In a joint discussion about corporate culture, we talked to Lars Henner Santelmann, Chairman of the Management Board of Volkswagen Financial Services AG, and Christiane Hesse, the company's board member responsible for Human Resources and Organization.
Corporate communications: Ms. Hesse, Mr. Santelmann, you're both experienced managers within the Volkswagen Group and have now been working for Volkswagen Financial Services for a long time. How did you perceive the cultural atmosphere of the company when you first started here and in which ways has it changed since then?
Santelmann: I found the company to be very friendly and highly structured. But the flip side of the coin was that discussions about different opinions, let alone conflicts, were rarely carried out in a really open atmosphere. What's more, any advantage from having highly structured procedures was sometimes at the expense of speed.
Hesse: When I started working here, I got the impression that the relationship between the board and the management was overshadowed by quite a lot of mistrust. Many people were very reluctant to express their personal opinions and always argued with considerable caution. That was something I wasn't used to.
Corporate communications: Culture can't be prescribed, nor can it be imposed from above. What do you expect from an individual employee?
Hesse: First of all, I expect the managers to try more things out. If we want to change things, we must accept that things sometimes go wrong. But we must have the courage to do things differently. That's why I'd like to see our employees being responsive to proposals without fending them off before they've been tried out in practice.
Santelmann: The management can imbue our team with the entrepreneurial spirit more effectively than it has done up to now. And my appeal to every individual employee is to be curious about change, because changes can indeed be positive, for all of us.
Hesse: And one shouldn't feel obliged to constantly ask permission for this or that. There's a nice quote from Paulo Coelho: "Don't ask permission. If it doesn't work, you can apologize later."
Corporate communications: We're recording one record year after the other, and there are probably one or two people who think any culture change within the company is unnecessary. They might say: "What's all the fuss, everything's going fine." What would you say in response?
Santelmann: There's a wise and simple saying: "If you do nothing today, you'll be living tomorrow like you did yesterday." And I think that's a foolish way to live.
Hesse: One can't surround oneself with yes-sayers, with sycophants who always agree. A proper argument, a fruitful dispute, can never come about from that. The sparks should be allowed to fly a little – that has to be part of any culture of openness and discussion that aims to find the best way to move forward.
Santelmann: That's why we also need people with dissimilar personalities in any good team. Take the management board, for example. We're all completely different. A good team lives from the fact that no two people are alike. That applies to internationality, diversity, and a lot of other things as well. It's the same in football: if you only have strikers in your team, it's pretty short-sighted, and if you only have defenders, it's just as short-sighted.

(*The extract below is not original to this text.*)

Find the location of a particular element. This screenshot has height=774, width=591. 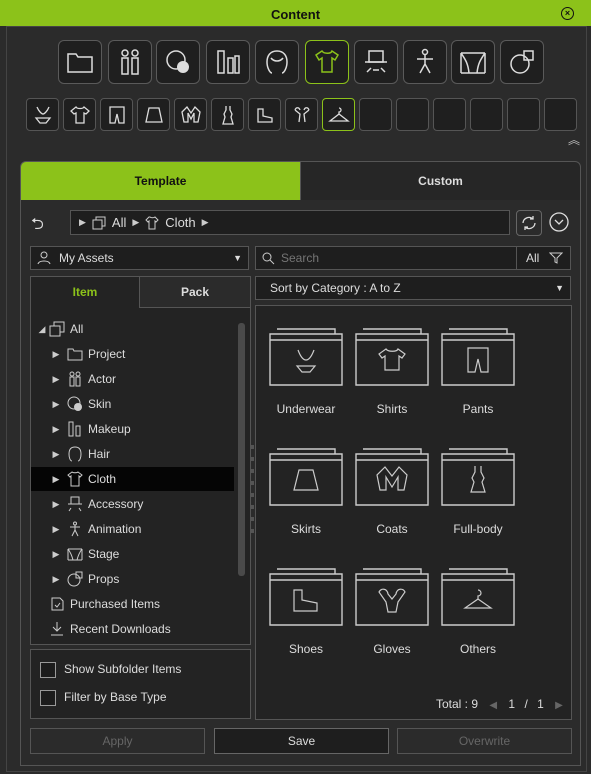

Corporate communications: Let's turn to you both personally. Ms. Hesse, you're a qualified grammar school teacher, you've worked in adult education, and you've even run a student bar. What have you learned from these experiences that can help you further.
Hesse: After I had decided not to become a tenured teacher, I didn't know at first where my path would lead me. My income came from the student bar. My career has given me the foundation to be flexible and prepared to change. I've always had the confidence that I can keep my head above water in life and fight my way out of trouble. That, of course, helps me in my willingness to experiment.
Corporate communications: And when someone has pursued a career almost completely within the Volkswagen Group from its trainee program right up to Chairman of the Board of VW FS AG, how is such a person molded by that corporation, Mr. Santelmann?
Santelmann: Thanks to Volkswagen I've been able to experience internationality. I was born and bred in the countryside around Peine in Lower Saxony. Later, I suddenly found myself spending two years in Italy and five years in Spain for the company. Those were events in my life that I had never originally envisaged. I also learned that one should always look for a field of work where one can simply assume responsibility, enjoy doing so, take matters in hand, and not have to ask too many questions. That's a good thing about a large corporation – there are always such fields and island areas where one can move ideas and topics forward. The third aspect, an icing on the cake, is the sheer breadth of possibilities. I originally started out by doing classic finance work. I then spent a long time in sales and marketing and now I'm with Volkswagen Financial Services. That's another advantage of a group with the dimensions of Volkswagen AG: you can try out and get to know many different kinds of things without having to leave the company.
Corporate Communications: Ms. Hesse, Mr. Santelmann, thank you very much for the interview.